Utilizing this method, the system narrowed the scope of the knowledge it retrieved by identifying entities and semantic information from the user input, effectively reducing hallucinations and enhancing the focus and accuracy of the responses. In addition, the system supported user interactions to guide the traversal direction within the KG, better meeting user needs. This improvement significantly enhanced the efficiency and reliability of the model in the domain of fault diagnosis.
3.3.2. Prompt engineering for KG-based RAG
A prompt is used to provide text or instructions to guide a model to generate a specific output. The more specific the prompt instructions are, the more closely the LLMs’ response aligns with user needs [
59]. In this research, we categorized prompts into role prompts and task prompts.
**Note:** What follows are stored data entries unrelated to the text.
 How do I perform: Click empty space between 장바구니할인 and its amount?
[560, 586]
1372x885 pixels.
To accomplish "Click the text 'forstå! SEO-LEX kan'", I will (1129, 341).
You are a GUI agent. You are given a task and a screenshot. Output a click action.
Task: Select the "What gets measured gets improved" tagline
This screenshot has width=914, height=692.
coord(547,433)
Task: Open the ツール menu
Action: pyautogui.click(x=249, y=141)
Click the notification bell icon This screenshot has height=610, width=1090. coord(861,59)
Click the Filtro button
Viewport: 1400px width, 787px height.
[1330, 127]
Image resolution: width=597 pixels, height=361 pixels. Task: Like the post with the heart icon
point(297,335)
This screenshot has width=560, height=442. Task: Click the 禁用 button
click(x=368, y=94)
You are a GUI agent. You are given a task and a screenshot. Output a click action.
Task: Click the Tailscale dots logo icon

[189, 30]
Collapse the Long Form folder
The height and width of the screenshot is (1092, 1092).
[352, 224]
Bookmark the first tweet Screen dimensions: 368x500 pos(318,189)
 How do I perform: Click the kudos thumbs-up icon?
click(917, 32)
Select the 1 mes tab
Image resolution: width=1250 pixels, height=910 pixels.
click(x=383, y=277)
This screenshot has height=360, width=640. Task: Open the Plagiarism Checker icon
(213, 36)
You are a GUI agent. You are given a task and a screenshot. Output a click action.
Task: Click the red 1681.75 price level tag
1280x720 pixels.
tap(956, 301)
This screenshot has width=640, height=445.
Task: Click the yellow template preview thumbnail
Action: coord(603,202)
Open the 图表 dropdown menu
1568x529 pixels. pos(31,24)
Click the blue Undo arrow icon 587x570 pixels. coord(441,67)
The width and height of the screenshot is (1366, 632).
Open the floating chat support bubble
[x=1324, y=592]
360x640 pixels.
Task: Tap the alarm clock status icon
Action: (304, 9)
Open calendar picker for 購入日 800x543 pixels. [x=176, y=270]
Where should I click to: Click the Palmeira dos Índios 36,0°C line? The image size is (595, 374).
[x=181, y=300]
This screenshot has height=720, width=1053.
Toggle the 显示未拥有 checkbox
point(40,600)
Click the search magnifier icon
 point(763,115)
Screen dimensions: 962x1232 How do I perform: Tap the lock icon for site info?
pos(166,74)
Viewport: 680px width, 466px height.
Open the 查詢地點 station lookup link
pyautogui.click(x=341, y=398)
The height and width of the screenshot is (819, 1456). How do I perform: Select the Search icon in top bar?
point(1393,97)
The role prompts guided the LLMs to communicate in a specific role by constructing a virtual character with a unique perspective, professional knowledge, and behavioral patterns. For instance, in this project, the artificial intelligence (AI) played the role of a CNC fault diagnosis assistant. We continually added instructions to deepen the LLM’s understanding of its responsibilities. The task prompts, however, were text inputs used to guide or instruct the model to perform a specific task. When generating diagnostic results, we particularly emphasized the importance of precise task prompt settings, especially for KG-directed walks [
60]. These specially crafted prompts were crucial for ensuring the accuracy of diagnostic outputs. We constructed task prompts to constrain the paths of the KG walks and produce answers that were highly relevant to the field of CNC system fault diagnosis.
3.4. Learning mechanisms
A learning mechanism is a crucial component of AI development that enables systems to continuously learn and improve [
61]. In this project, we enhanced the KG by expanding edge attributes and introducing the concept of path weights, thereby allowing the system to identify potential errors or deficiencies during interactions. By analyzing user satisfaction with current answers, the system adjusted the weights of the KG paths accordingly.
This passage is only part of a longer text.